Quante cose vorrei e potrei dirvi di lui: di quello che ha sof­ferto durante la guerra, fino a correre pericolo d'essere fucilato per aver soccorso degli ebrei; del prezioso contributo dato a Don Pensa come Segretario Generale, nel sessennio 1952-1958, quando, fra l'altro, preparò un interessantissimo studio giuridico, di 200 pagine, sul governo ordinario della Congregazione, pubblicato sen­za che, peraltro, mai compaia il suo nome, tanto egli amava restare nell'ombra... Segnalerò solo le squisite attenzioni che aveva anche e particolarmente per i più umili, per gli operai della casa, per le vecchierelle del Piccolo Cottolengo, le « buone figlie », specie per quante aiutavano in cucina, lavanderia, guardaroba o offrivano qualche servizio alla casa. Aveva per ognuna la stessa considerazione che usava verso i massimi benefattori: s'interessava ai loro problemi come se fossero persone della sua stessa famiglia; le ricordava a Natale, a Pasqua, per l'onomastico, sollecito a ri­spondere ad ogni cartolina, come avrebbe fatto per uno scritto del Cardinale.
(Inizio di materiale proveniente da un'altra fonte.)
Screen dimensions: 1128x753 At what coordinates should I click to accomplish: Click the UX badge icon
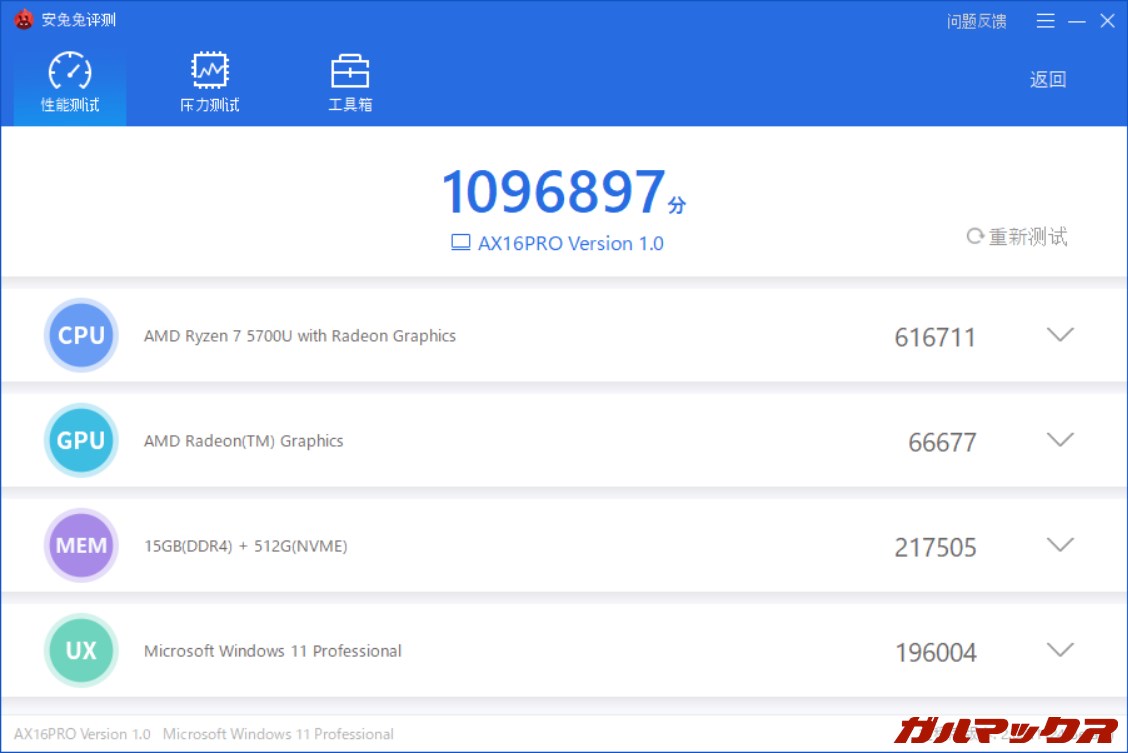[x=81, y=651]
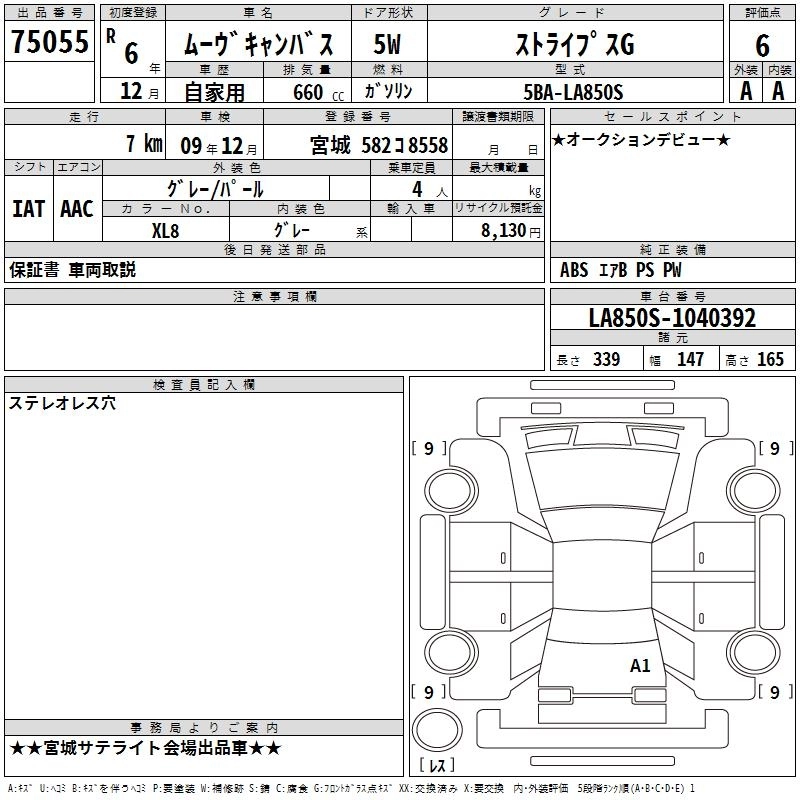The height and width of the screenshot is (800, 800).
Task: Select the top-right [9] tire marker
Action: coord(774,449)

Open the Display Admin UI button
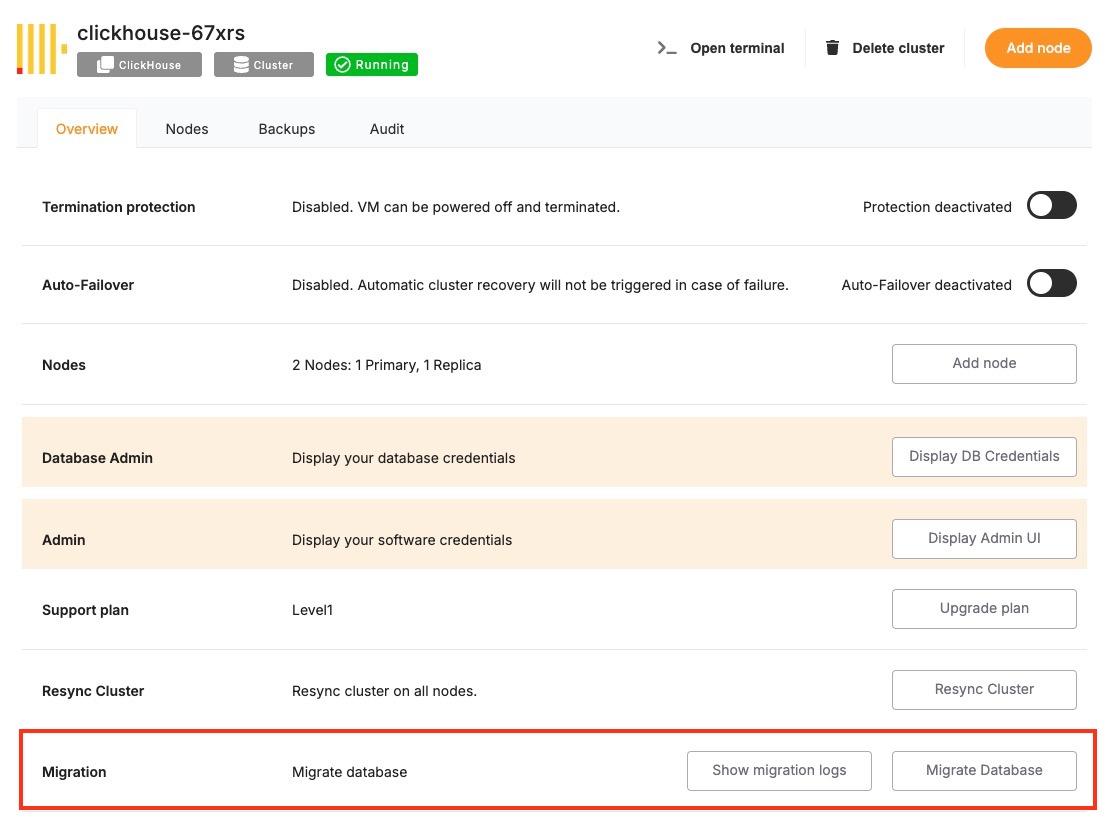983,539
Non a caso il primo telegramma di condoglianze arrivato qui in curia è stato quello degli operai del Piccolo Cot­tolengo.

Il 3 marzo, quando celebreremo i suoi funerali ad Ognissanti, saranno con noi quasi tutti i Capitolari. Penso sia per un disegno della Provvidenza che al caro Don Capelli si renda un tributo così solenne di suffragi, dopo che in vita ha sempre preferito passare nel silenzio, nell'ombra, mentre ritengo sia una vera grazia per noi, carissimi confratelli vicini e lontani, l'essere stati chiamati, proprio in questo momento, a riflettere su questa morte così improvvisa (che Don Capelli si sia offerto «vittima per la Congre­gazione»?) come sull'esempio lasciatoci da un religioso così pio, così coscienzioso ed esatto in tutto, veramente osservante, mode­sto, illibato e povero, secondo il cuore di Don Orione.